Aujourd’hui, ils refusent de se poser en découvreurs ou en promoteurs d’artistes ignorés. « On ne mesure qu’à la fin l’importance que l’on a eue, dit Pivin. Sur le moment, on était juste de joyeux lurons. Mais on avait une vision qu’on voulait tenir. »
Absolue liberté
Une vision mais aussi des envies, des intuitions, des révoltes. « Je ne connaissais rien à l’Afrique, ose Simon Njami. Nous y sommes allés surtout pour nous découvrir nous-mêmes, pour nous sauver nous-mêmes. Nous étions des amoureux. » Des amoureux sans le sou, qui ne se plient pas aux diktats de pubards ou de mécènes. « Nous avons toujours agi en nous disant : “Nous le ferons dans tous les cas. Si vous pouvez nous aider, ce sera formidable, sinon ce sera sans vous.” Cela nous donnait une absolue liberté éditoriale », écrivent Jean-Loup Pivin et Pascal Martin Saint Leon.

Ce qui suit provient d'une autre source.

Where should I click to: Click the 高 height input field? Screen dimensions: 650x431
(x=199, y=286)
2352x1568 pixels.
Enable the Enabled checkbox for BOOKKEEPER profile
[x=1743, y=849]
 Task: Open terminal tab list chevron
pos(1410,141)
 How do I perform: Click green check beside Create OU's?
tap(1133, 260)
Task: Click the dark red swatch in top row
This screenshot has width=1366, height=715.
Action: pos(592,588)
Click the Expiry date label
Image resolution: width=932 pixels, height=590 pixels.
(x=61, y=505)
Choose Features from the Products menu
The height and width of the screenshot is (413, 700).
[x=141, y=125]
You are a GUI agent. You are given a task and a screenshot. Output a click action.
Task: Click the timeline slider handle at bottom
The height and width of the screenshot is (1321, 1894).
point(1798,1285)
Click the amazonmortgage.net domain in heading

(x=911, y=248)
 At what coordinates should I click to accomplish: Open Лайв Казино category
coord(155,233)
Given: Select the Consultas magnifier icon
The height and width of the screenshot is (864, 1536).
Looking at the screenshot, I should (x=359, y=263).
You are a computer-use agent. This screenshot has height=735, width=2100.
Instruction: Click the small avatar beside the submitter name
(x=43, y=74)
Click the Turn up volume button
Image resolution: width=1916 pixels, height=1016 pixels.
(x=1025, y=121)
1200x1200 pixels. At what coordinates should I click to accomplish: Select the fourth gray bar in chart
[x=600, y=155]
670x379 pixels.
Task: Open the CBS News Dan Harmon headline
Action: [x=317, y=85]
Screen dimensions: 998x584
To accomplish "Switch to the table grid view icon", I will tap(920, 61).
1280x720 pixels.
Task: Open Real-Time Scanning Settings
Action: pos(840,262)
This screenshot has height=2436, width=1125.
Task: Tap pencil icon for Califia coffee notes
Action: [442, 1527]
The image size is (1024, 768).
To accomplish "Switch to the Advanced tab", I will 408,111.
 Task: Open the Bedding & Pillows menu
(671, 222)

De 3 000 exemplaires au début, la revue passera à 8 000 à la fin, avec le numéro 33-34 sur le Maroc. Une fin sans amertume ni regret, une fin qui n’est qu’un début. « Nous ne voulions pas tomber dans un système de rente, conclut Simon Njami. L’objectif de Revue noire, c’était la fin de Revue noire. Dès lors que tous ces artistes entreraient dans le marché, il n’y aurait plus besoin de cette publication. En 1991, il n’y avait pas un Nègre dans une exposition d’art contemporain. Aujourd’hui, aucun commissaire ne peut faire une exposition sans inclure un artiste africain. à partir de là, le combat tel que nous l’avons mené n’a plus de raison d’être. Une fois ce discours acquis, nous avons pensé à une revue qui montrerait l’Afrique dans le monde. »
Cette revue ne s’est pas faite, faute d’argent et d’énergie, mais les quatre fondateurs ont poursuivi leur parcours et aiment à revenir à la « maison » Revue noire, rue Cels (à Paris), où l’on se sent en famille. Et où chacun sait que l’histoire se poursuit. « Rien n’est vraiment réglé, souffle Njami, il y a toujours des regards anthropométriques. »
La Matinale.
Chaque matin, recevez les 10 informations clés de l’actualité africaine.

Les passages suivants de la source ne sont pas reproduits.